Sure- things are changing on that front. If I had the cash, I could adopt but I don't and I'm getting to old for it.
So if you wonder why I am the way I am with the younglings, that's it.
I may not ever be a dad, but if I can be that guy that tells you that you have value when you feel worthless or gives you hope when you feel hopeless, that gives me meaning.
That's who I am and, I'm pleased to be that guy. Somebody has to be and it might as well be me.
Holy crap, how did it get to be three am and why am I eating nachos?
This has been an emotionally draining weekend and it has left me feeling very vulnerable.
Friday night I told my story to a 12 step meeting. I've done it before in front of complete strangers. This time it was in front of people I knew. It would have been easier just to take off all my clothes and sing
. It went OK. No one showed with torches & pitchforks and not a word was said about exorcism.
Then there was this very ambitious story I wrote for the upcoming anthology. I got it in just under the wire.
I didn't know if I had the chops to do it justice. I still don't but I gave it everything I had. Everybody that has seen it so far has been pretty complimentary of it. I won't know until it goes live.
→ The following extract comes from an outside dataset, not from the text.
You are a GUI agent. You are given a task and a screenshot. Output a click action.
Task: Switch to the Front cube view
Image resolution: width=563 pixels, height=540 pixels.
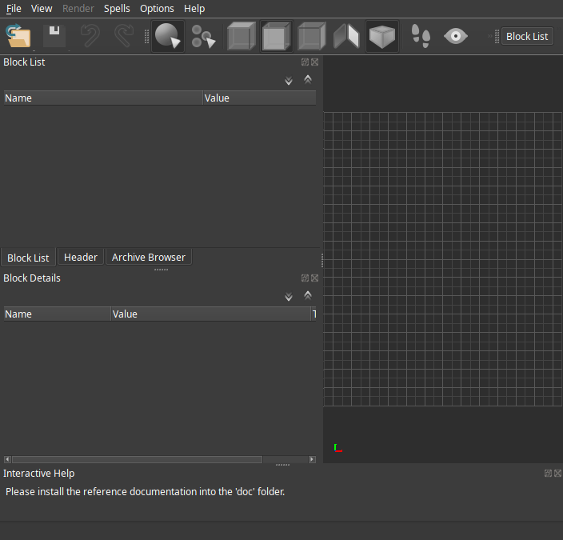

The ink in the story is smeared by my tears. It was that emotional to write. I revisited some old friends that have been gone along time and remembered just how much I loved them.
Fuck.
People wonder why I don't sleep. You don't have too. I'm trying to live up to my survivors guilt.
There wasn't a war. Twenty year olds shouldn't have to worry about getting a horrible disease, giving to the people they love and dying.
We did. I miss too many people. There is too much silence that used to be filled with their laughter.
Yes. I've seen a therapist about it but some scars cut too deep.
This pain we don't talk about much. It stays inside but it's always there.
We cant help but wonder why we're here and they are gone.